Pada Pemilu 2004, ketentuan presidential threshold pertama kali diterapkan melalui UU Nomor 23 Tahun 2003 tentang Pemilu Presiden dan Wakil Presiden. Pasal 5 ayat (4) mengatur bahwa pasangan calon presiden dan wakil presiden hanya dapat diajukan oleh partai politik atau gabungan partai politik yang memperoleh sekurang-kurangnya 15% kursi DPR atau 20% suara sah nasional dalam Pemilu Legislatif. Dalam Pilpres 2004, terdapat empat pasangan calon yang maju, yakni Wiranto-Salahuddin Wahid, Megawati Soekarnoputri-Hasyim Muzadi, Amien Rais-Siswono Yudo Husodo, dan Susilo Bambang Yudhoyono-Jusuf Kalla. Pilpres ini berakhir dengan dua putaran, dan pasangan SBY-Jusuf Kalla keluar sebagai pemenang.

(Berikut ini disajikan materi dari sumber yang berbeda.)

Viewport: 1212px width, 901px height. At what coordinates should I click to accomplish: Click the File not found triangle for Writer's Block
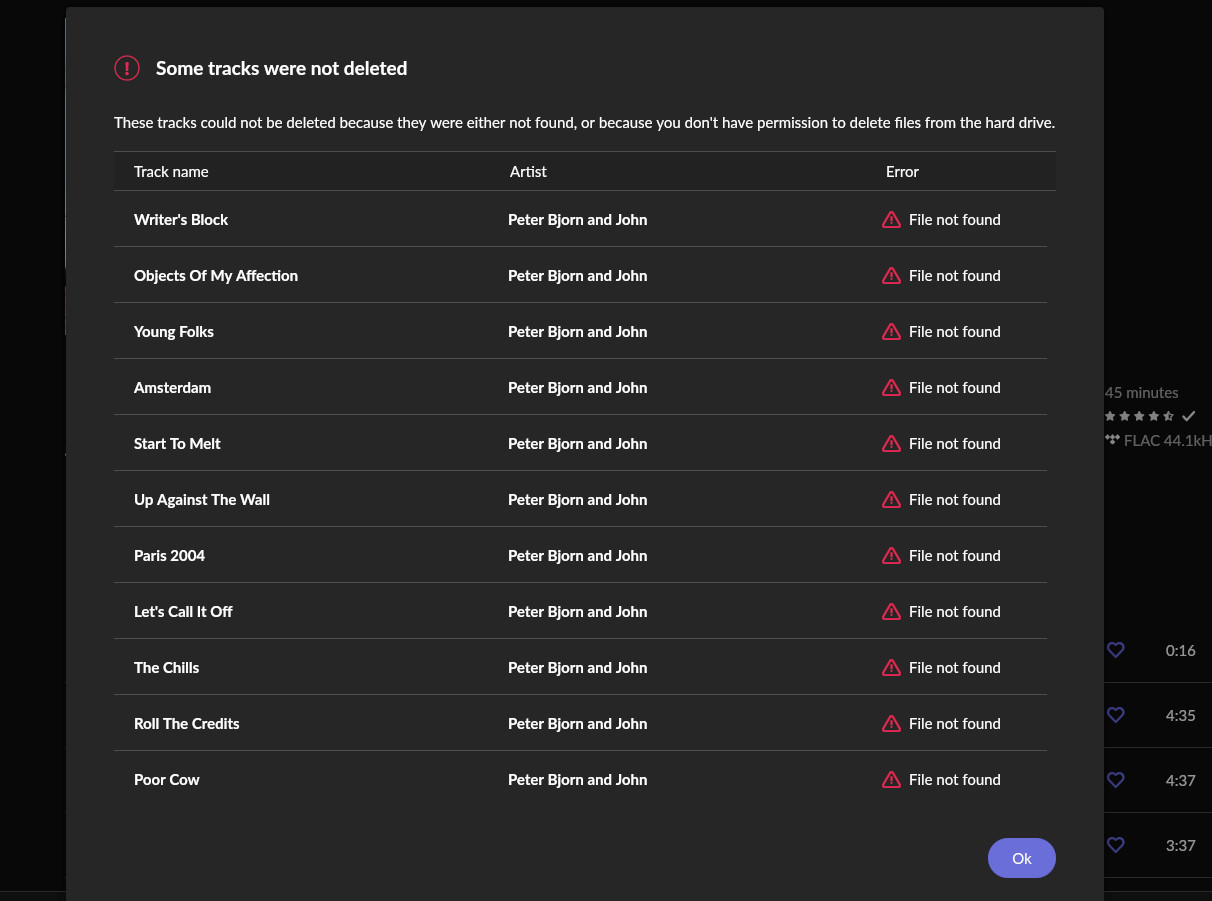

**Pemilu 2009: Penyesuaian Ambang Batas**

Pada Pemilu 2009, aturan Presidential Threshold kembali diberlakukan dengan sedikit perubahan. Melalui UU Nomor 42 Tahun 2008, ambang batas pencalonan presiden diperbarui menjadi 25% kursi di DPR atau 20% suara sah nasional. Perubahan ini memungkinkan hanya partai atau gabungan partai dengan kekuatan politik yang cukup besar yang dapat mengajukan calon presiden dan wakil presiden. Pada Pilpres 2009, terdapat tiga pasangan calon: Megawati Soekarnoputri-Prabowo Subianto, SBY-Budiono, dan Jusuf Kalla-Wiranto. Pilpres ini dimenangkan oleh pasangan SBY-Budiono.

**Pemilu 2014: Tetap Menggunakan PT 25%**

Pemilu 2014 kembali mengacu pada UU Nomor 42 Tahun 2008 yang masih menetapkan besaran presidential threshold yang sama, yakni 25% kursi DPR atau 20% suara sah nasional. Dalam Pilpres 2014, dua pasangan calon yang maju adalah Joko Widodo-Jusuf Kalla dan Prabowo Subianto-Hatta Rajasa. Jokowi-JK memenangkan Pilpres ini dengan 53,15% suara.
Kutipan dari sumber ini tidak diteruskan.